Tari Diduga Menderita Hidrosefalus

234
MEMBESAR. Tumor di kepala Tari Lestari semakin membesar sepulangnya dari RSUD Soedarso Pontianak, Jumat (12/2). Sukartaji-RK.

Nanga Pinoh-RK. Bayi berusia lima bulan dengan kepala bagian kiri membesar, Tari Lestari, diduga menderita hidrosefalus, yakni produksi cairan otak berlebihan yang menyebabkan ruang di dalam otak (ventrikel) nampak membesar.

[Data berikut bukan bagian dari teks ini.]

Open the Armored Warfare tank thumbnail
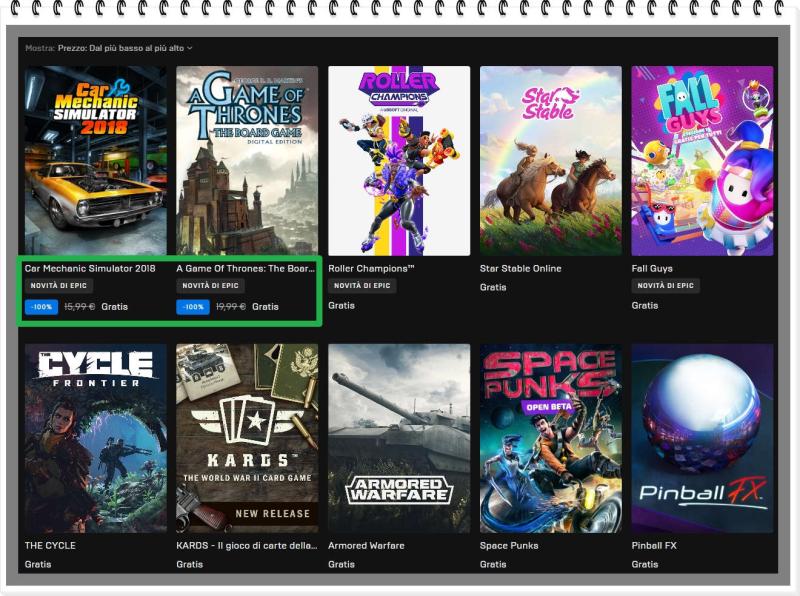The image size is (800, 596). 399,438
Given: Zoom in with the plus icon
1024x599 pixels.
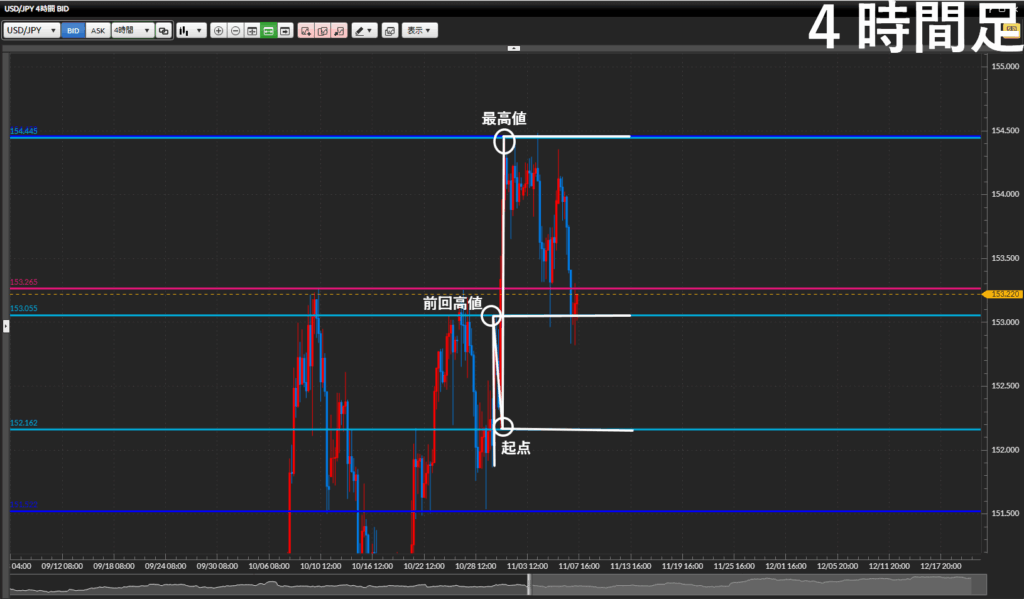Looking at the screenshot, I should [x=219, y=31].
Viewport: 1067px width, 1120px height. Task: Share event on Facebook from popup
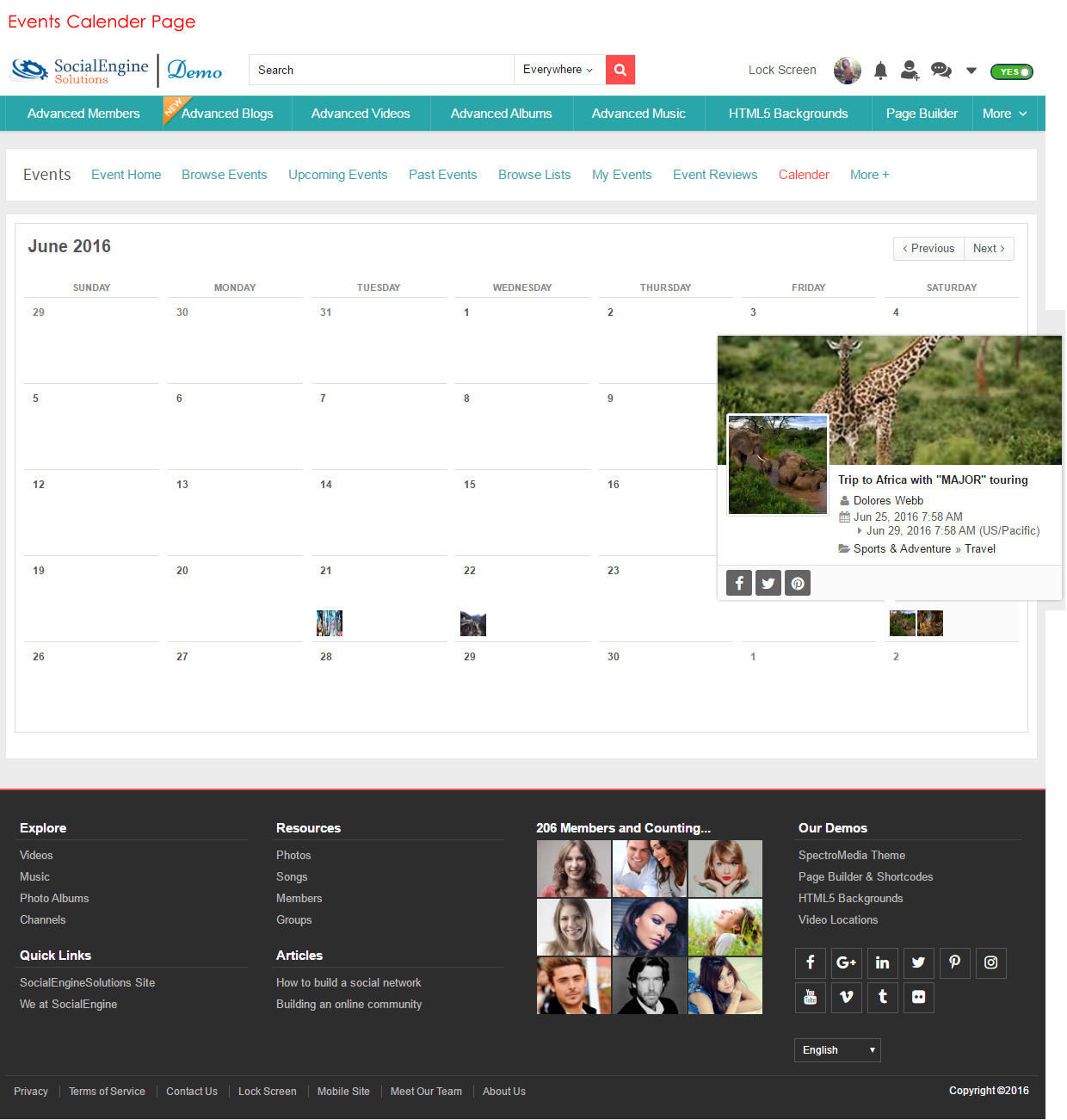[x=739, y=584]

Hidrosefalus ini karena tumbuhnya jaringan abnormal, yang mengalahkan jaringan normalnya. Jaringan abnormal yang dimaksud, yakni bagian kepala yang membesar,” jelas dr Ahmad Jawahir, Kepala Dinas Kesehatan (Dinkes) Kabupaten Melawi ditemui di ruang kerjanya, kemarin.

Jawahir mengetahui kondisi Tari itu setelah mendapatkan informasi dari pihak Pusat Kesehatan Masyarakat (Puskesmas) di Kecamatan Sayan yang sempat menangani bayi malang asal Desa Kerangan Purun, Sayan tersebut.

Kini Tari sudah dipulangkan ke kampung halamannya, setelah RSUD Soedarso Pontianak angkat tangan untuk menanganinya. “Bukannya kita mematahkan semangat. Namun kita harus berdoa semoga bayi tersebut bisa sembuh. Meskipun sebetulnya sulit untuk ditangani,” kata Jawahir.

Dia mengaku, pihaknya tidak bisa berbuat banyak untuk mengobati Tari. Apalagi usianya masih lima bulan. “Kita juga prihatin melihat kondisinya demikian. Kita tidak bisa memastikan penyebab penyakit yang dideritanya itu,” ujar Jawahir.

Menurut Jawahir, mungkin saja kondisi Tari tersebut karena faktor lingkungannya, misalnya terpapar air raksa sebagai dampak penambangan emas. Tetapi ini belum pasti, karena warga lainnya yang juga memanfaatkan sumber yang sama, tidak mengalami hal tersebut.

Tetapi secara medis, jelas dia, hidrosefalus ini bisa dipicu beberapa faktor. Di antaranya,  pengkonsumsian obat antibiotik yang berlebihan atau terpapar zat pengawet, hingga bumbu masakan  yang mengadung Monosodium Glutamat (MSG). “Langkah pencegahan yang bisa dilakukan, ya…menghindari pengkonsumsian zat pemicu tersebut,” jelas Jawahir.

Khusus bagi ibu hamil, tambah Jawahir, memang sebisa mungkin untuk ceck up atau periksa kandungan, dan menjaga asupan gizinya. “Kita berupayalah melalui peran Puskesmas atau Puskesdes, secara perlahan mensosialisasikan tentang ini,” tutupnya.